Petitioner Jimenez-Firpo has not met the cause and prejudice standard and thus, his disparity claim cannot be raised for the first time on a collateral proceeding.5 Therefore, Petitioner's claim of sentencing disparityfails.
For the reasons stated above, the Court concludes that Petitioner Juan Jimenez-Firpo is not entitled to federal habeas relief on the claims presented. Accordingly, it is ordered that Petitioner Juan Jimenez-Firpo's Motion to Vacate, Set Aside, or Correct Sentence under 28 U.S.C. Section 2255 (D.E. #1) be DENIED and his case for habeas relief be DISMISSED WITH PREJUDICE.
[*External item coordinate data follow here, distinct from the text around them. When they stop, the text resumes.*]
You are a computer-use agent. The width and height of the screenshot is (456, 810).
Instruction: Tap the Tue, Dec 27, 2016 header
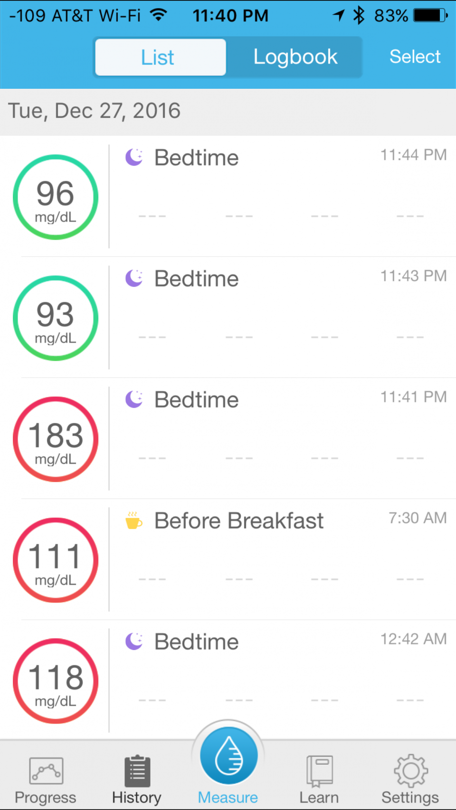tap(95, 111)
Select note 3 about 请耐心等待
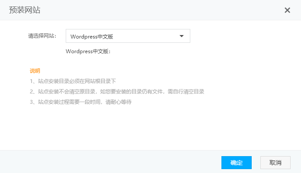301x173 pixels. [80, 102]
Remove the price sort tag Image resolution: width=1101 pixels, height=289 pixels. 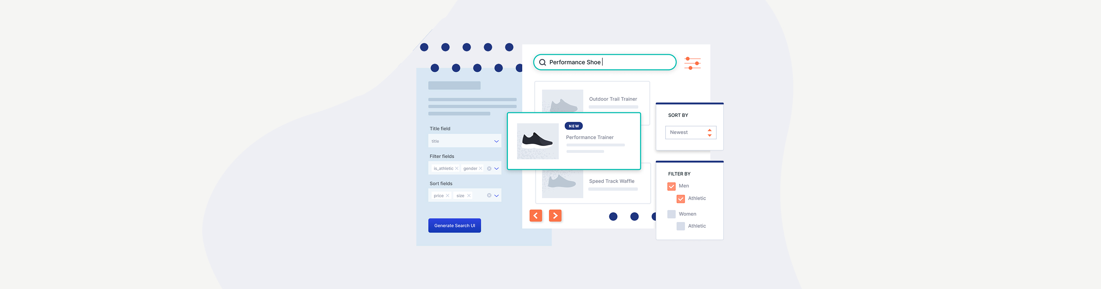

IV. CERTIFICATE OF APPEALABILITY
For the reasons previously stated, the Court denies Petitioner's request for relief pursuant to 28 U.S.C. Section 2255. It is further ordered that no certificate of appealability should be issued in the event that Petitioner files a notice of appeal because there is no substantial showing of the denial of a constitutional right within the meaning of 28 U.S.C. 2253 (c)(2).
IT IS SO ORDERED.
In San Juan, Puerto Rico, this 29th day of September, 2010
1. D.E. is an abbreviation for docket entry number.
2. Crim D.E. is an abbreviation for criminal docket entry number.
3. United States v. Jiménez-Firpo, Appeal No. 06-1331 (1st Cir. February 2, 2007).
4. "Counsel has submitted a brief pursuant to Anders v. California, 386 U.S. 738 (1967). Appellant has not filed a pro se response. Having reviewed the record on appeal, we conclude that there are no non-frivolous issues on appeal. Appellant entered a straight plea of guilty after a hearing conducted in conformity with Fed.R.Crim.P.11. The sentencing court followed the protocol approved in United States v. Jimenez-Beltre, 440 F.3d 514 (1st Cir. 2006), and arrived at a sentence, at the low end of the advisory sentencing guideline range, that cannot be deemed unreasonable given the factors raised by the parties and considered by the court in light of the purposes of sentencing. See 18 U.S.C. Section 3553(a). The judgment is affirmed. Counsel's request to withdraw from representation is granted." United States v. Jiménez-Firpo, Appeal No. 06-1331 (1st Cir. February 2, 2007).
5. Furthermore, either under Booker, or under an analysis based on disparities between fast-track and non fast-track jurisdictions, fast-track sentencing disparity claims have been rejected on appeal. United States v. Martínez-Flores, 428 F.3d 22, 30 n.3 (1st Cir. 2005).